Sol Cestoの戦略の核心は「歯(Teeth)」だ。名前だけ聞くと意味不明だし、ビジュアルもかなり不気味。でもこのシステムこそが、Sol Cestoを「ただの運ゲー」から「確率操作ゲー」に変えている要素だ。
ダンジョンを進めていくと、石像が置かれた特別な部屋にたどり着くことがある。この石像から「歯」を引き抜くことができる。引き抜いた歯はそのランの間ずっと効果を発揮する。歯には大きく分けて2種類ある。
石の歯(Stone Teeth)——確率そのものをいじる
石の歯は、グリッド上のタイル出現確率を直接変える。「宝箱の出現率+10%」「毒タイルの出現率-15%」「モンスターの出現率+20%」といった効果がある。
ポイントは、確率の操作にはトレードオフがあること。
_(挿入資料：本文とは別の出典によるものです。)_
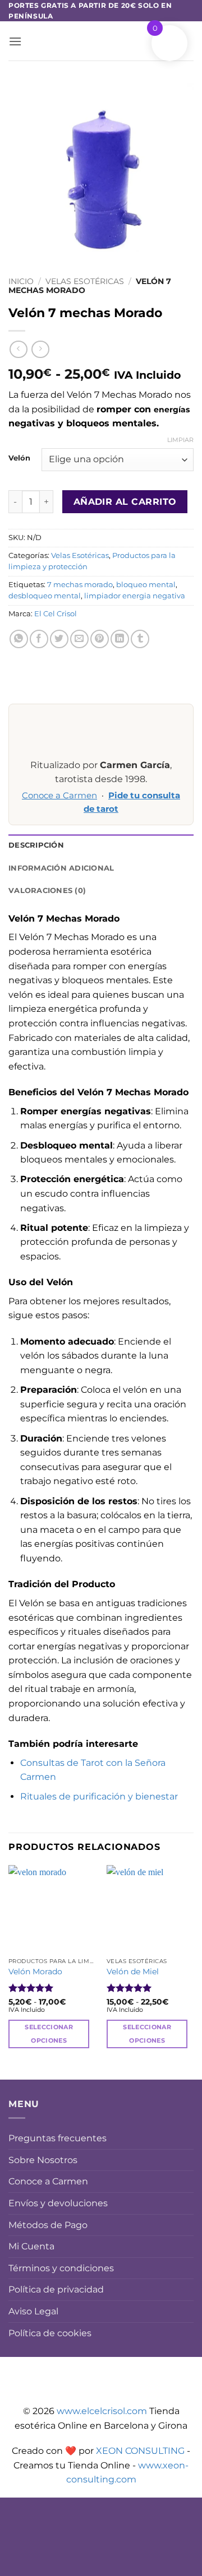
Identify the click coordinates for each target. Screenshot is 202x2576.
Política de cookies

ある種類のタイルの出現率を上げると、別の種類が下がる。完全に自分に有利な盤面を作ることはできない。「宝箱を増やしたいなら、モンスターも増える」「罠を減らしたいなら、回復も減る」——こういった取捨選択が、石の歯の組み合わせに戦略性を生んでいる。
複数の石の歯を組み合わせると、盤面の確率分布がどんどん偏っていく。「宝箱特化ビルド」なら宝箱の出現率を最大限まで上げて、ゴールドを大量に稼ぐ。「戦闘特化ビルド」ならモンスターの出現率を意図的に上げて、倒すたびにステータスを強化していく。ビルドの方向性によって、同じダンジョンがまったく違う体験になる。
金属の歯(Metal Teeth)——条件付きの強力な効果
金属の歯は、特定の条件が満たされたときに発動する特殊効果を持つ。「モンスターを3体連続で倒したらHP回復」「宝箱を開けるたびに攻撃力+1」「同じ列で2回連続でタイルを踏んだら追加報酬」のような、パッシブスキルに近い効果だ。
金属の歯は石の歯よりも効果が派手で、うまくシナジーが噛み合うと爆発的なパワーを発揮する。ただし「呪い」に近い副作用を持つものもあって、リスクとリターンの天秤がさらにシビアになる。
たとえば「モンスターを倒すたびに攻撃力が上がるが、HPの最大値が下がる」という歯がある。序盤で取ると自殺行為だが、ステータスが十分に育った中盤以降なら凶悪な火力ソースになる。こういった「いつ取るか」「どの組み合わせで使うか」の判断が、Sol Cestoのビルド構築の奥深さを生んでいる。
Balatroのジョーカー、Slay the Spireのレリックとの類似性
Steamレビューで「Balatroのジョーカーシステムに近い中毒性がある」と書いている人がいたが、筆者もその感覚は分かる。シンプルなルールの上に、歯というカスタマイズレイヤーが乗ることで、奥行きが一気に深くなる。
Slay the Spireのレリックとも近い。レリックはランの方向性を決めるパッシブアイテムで、どのレリックを取るかでデッキの組み方が変わる。Sol Cestoの歯も同じで、どの歯を取るかでグリッドとの向き合い方が変わる。
ただしSlay the Spireがデッキ構築で戦略を組み立てるのに対して、Sol Cestoは確率の分布そのものを構築する。アプローチは全然違うが、「シンプルなルールから無限の組み合わせが生まれる」という気持ちよさは共通している。このジャンルが好きな人なら、Sol Cestoの歯システムにもすぐに引き込まれると思う。

7人のキャラクターが見せる7つの遊び方
アーリーアクセス開始時点では4キャラクター・3バイオームだったSol Cestoは、正式リリースで7人のプレイアブルキャラクター・5つのバイオームまで拡張された。ゲーム全体ではNPCを含めて10キャラが存在する。そして各キャラクターには固有のエンディングが用意されていて、全キャラクリアを目指すだけでもかなりの時間がかかる。
キャラクターごとの固有能力
7人のキャラクターは、それぞれ初期ステータスだけでなく「固有の特殊能力」を持っている。これがゲームプレイに根本的な変化をもたらす。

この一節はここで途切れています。